Photograph: Flickr / Rob Shenk
On the 27th of September, the 11th Parliament of Catalonia (the region of which Barcelona is the capital) was elected amid a climate of polarisation surrounded by the issue of its independence from Spain. Together, the pro-independence parties Junts Pel Si (Together for Yes) and Candidatura d'Unitat Popular (Popular Unity Candidacy) won 72 of the 132 seats in the unicameral legislature of Catalonia. Shortly after, the parliament approved a resolution that marked “the beginning of a process of the creation of an independent Catalan state in the form of a republic”.
In Madrid, the ruling and opposition parties condemned the resolution, criticising its apparent illegality. Days after the election, the Prime Minister Mariano Rajoy stated that he would use “every legal resource” to stop the unilateral independence process launched by the Catalan Parliament. The central government soon put the matter of independence before the constitutional court. On November 11th the court deemed the restitution unconstitutional and therefore illegal. This gave Madrid the legal advantage. Yet even after the ruling, the Catalan parliament vowed to continue with the process. The central government's main argument against independence relies on the ruling of the constitutional court, whilst the argument for independence lies on the democratic mandate of the government of Catalonia. This has resulted in a crisis of legality versus legitimacy.
In 1978, three years after the death of dictator Francisco Franco, a new constitution was approved by a national referendum. It can be argued however that the constitution still suffers from structural hangovers from the Francoist state fabric. For instance the 155th article of the constitution outlines how the central government could use any required measures to ensure that an autonomous community acts in the best interest of the Nation. This clearly reflects the mindset of a different era, in which Madrid could use force to keep unity within its borders. In 2015, however, the use of violence in order to deal with the Catalan declaration of independence is politically unrealistic and legally unfeasible within the current context of Spain as a member of the EU.
To expand on this point, let's reflect upon theoptions that are available to resolve this issue. Firstly, there could be a referendum, similar to the one that took place in Scotland in 2014. This option, however, has been ruled unconstitutional. The second option is for Madrid to use force in order to keep unity, which is legally possible. This could be done either with the army being sent to take control of Catalonia, which is practically unthinkable, or by getting the National Police to arrest the leaders of the Catalan government for committing crimes against the constitution. The second option is more feasible but it would likely be labelled as antidemocratic, further alienating the Catalan population from the central Spanish government.

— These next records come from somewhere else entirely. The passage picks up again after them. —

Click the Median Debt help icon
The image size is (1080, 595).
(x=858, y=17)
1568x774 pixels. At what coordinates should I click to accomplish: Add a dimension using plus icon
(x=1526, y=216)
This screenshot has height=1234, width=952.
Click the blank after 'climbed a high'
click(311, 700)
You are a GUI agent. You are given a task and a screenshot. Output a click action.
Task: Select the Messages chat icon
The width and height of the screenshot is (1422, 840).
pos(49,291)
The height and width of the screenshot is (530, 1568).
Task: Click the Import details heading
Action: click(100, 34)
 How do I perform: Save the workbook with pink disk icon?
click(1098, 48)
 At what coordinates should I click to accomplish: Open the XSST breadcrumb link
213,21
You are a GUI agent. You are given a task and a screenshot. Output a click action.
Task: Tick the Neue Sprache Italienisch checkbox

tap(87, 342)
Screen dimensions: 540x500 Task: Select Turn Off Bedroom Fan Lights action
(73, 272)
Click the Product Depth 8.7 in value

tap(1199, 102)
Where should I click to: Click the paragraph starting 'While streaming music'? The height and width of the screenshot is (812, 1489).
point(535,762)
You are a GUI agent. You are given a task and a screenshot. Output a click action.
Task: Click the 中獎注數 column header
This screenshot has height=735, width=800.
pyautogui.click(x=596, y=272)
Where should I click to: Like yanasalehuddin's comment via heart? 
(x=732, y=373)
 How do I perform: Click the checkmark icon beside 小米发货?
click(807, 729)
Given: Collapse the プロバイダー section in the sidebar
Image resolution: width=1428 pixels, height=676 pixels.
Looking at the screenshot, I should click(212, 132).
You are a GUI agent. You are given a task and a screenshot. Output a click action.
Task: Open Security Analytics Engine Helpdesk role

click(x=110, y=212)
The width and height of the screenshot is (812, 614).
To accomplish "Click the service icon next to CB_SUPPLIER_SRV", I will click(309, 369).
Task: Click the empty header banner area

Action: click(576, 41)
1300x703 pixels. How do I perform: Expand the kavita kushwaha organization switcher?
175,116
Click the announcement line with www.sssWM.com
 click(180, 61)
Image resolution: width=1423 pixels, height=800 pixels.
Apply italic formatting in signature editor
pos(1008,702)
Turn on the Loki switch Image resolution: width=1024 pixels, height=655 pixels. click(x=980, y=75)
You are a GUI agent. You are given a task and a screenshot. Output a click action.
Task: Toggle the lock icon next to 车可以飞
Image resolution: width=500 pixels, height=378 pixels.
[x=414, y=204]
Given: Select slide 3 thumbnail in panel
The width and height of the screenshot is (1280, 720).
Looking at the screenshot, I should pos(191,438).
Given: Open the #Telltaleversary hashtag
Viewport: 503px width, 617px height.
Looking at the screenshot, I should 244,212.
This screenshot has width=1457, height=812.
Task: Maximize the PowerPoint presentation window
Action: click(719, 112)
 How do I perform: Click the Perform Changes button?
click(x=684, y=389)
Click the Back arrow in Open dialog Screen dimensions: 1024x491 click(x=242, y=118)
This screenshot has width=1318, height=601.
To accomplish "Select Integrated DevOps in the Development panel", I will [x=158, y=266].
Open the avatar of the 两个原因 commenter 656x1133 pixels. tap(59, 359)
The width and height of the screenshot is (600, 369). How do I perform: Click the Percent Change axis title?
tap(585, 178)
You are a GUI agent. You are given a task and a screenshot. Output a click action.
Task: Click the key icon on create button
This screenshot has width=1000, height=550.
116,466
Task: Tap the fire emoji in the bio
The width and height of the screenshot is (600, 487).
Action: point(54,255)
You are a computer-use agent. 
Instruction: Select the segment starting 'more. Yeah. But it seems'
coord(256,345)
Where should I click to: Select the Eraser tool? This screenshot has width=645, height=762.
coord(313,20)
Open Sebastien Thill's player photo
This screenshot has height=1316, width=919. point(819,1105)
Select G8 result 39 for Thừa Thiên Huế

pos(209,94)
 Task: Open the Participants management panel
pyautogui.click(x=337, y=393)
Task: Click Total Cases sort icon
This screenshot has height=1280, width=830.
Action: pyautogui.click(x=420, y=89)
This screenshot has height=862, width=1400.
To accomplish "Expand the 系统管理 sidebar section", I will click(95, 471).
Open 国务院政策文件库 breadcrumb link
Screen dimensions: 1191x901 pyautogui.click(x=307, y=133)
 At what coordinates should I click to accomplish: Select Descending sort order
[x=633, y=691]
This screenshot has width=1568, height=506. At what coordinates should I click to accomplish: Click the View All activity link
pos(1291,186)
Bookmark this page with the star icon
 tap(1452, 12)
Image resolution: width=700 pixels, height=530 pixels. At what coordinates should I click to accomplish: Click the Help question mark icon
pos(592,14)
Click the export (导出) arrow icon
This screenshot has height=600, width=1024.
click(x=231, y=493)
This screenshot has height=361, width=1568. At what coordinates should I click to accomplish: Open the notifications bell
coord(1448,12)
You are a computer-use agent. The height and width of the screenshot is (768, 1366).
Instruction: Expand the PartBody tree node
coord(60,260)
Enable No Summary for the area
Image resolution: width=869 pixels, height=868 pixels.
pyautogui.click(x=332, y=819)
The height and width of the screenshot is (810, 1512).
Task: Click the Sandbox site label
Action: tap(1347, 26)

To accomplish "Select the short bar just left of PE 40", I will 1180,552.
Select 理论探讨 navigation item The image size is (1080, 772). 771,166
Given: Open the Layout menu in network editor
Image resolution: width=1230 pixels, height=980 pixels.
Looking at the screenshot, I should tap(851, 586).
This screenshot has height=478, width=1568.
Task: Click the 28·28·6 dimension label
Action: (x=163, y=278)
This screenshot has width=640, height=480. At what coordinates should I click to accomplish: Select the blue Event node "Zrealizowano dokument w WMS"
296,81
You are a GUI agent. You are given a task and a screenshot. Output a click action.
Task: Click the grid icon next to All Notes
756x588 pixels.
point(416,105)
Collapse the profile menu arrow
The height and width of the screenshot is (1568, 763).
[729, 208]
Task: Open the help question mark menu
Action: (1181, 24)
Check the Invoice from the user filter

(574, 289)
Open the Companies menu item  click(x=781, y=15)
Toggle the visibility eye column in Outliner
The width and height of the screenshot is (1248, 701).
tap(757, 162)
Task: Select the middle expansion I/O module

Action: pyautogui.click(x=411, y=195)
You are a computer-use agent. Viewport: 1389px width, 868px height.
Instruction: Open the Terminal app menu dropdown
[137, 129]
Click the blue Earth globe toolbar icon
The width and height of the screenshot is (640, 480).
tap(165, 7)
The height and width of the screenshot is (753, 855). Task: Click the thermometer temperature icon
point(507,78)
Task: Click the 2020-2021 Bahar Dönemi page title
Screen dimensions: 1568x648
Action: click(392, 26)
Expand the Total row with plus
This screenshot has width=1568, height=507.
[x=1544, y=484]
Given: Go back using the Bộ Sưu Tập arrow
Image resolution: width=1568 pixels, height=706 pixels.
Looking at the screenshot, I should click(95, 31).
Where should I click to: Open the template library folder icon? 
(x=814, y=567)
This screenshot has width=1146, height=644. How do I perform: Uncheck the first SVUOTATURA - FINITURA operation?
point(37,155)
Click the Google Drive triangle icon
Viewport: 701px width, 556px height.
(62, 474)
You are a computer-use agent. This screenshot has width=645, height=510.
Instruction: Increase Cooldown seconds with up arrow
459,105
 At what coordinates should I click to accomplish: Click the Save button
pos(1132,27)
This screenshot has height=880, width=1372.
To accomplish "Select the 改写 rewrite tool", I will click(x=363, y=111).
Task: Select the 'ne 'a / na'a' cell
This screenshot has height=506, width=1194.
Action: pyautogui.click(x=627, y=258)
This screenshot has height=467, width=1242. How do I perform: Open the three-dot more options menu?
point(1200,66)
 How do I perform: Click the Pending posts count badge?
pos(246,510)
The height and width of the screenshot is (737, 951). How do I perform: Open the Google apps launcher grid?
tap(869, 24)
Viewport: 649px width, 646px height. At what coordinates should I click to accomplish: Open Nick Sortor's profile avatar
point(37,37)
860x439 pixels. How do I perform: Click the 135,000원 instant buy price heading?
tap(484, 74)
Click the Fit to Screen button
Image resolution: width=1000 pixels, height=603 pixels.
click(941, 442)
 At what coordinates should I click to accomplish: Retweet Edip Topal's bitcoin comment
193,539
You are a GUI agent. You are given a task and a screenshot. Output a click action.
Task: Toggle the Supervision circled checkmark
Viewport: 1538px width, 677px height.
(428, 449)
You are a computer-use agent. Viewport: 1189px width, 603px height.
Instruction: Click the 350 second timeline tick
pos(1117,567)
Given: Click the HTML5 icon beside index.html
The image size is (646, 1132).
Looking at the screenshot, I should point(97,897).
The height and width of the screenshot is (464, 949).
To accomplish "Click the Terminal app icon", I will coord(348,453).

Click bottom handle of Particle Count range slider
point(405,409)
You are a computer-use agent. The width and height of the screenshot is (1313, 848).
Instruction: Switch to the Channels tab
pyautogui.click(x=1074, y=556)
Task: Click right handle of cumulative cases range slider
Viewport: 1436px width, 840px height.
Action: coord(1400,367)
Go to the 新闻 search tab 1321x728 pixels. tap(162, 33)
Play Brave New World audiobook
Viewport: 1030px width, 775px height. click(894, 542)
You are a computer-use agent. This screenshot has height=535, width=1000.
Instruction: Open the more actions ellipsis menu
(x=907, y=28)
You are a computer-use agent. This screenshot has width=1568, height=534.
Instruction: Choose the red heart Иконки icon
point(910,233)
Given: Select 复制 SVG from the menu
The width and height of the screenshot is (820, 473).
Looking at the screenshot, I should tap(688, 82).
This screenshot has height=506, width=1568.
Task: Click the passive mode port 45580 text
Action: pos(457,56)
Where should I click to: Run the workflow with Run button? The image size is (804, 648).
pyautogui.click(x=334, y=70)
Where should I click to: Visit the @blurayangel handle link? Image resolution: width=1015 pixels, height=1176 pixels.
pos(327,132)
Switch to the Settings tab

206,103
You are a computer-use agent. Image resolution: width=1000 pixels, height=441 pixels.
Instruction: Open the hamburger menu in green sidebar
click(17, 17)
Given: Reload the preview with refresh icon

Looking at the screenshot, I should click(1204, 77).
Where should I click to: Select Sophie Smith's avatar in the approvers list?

This shows that the problem of Catalan Independence lies in the legitimacy of the 1978 constitution and its ability to reflect the current political climate of Spain. The referendum is democratic but unconstitutional, whilst the forceful control of Catalonia may be constitutional but is practically inconceivable. If Spain wants to solve this issue in a peaceful and democratic way, it should reform its constitution and allow the people of Catalonia to decide their fate for themselves.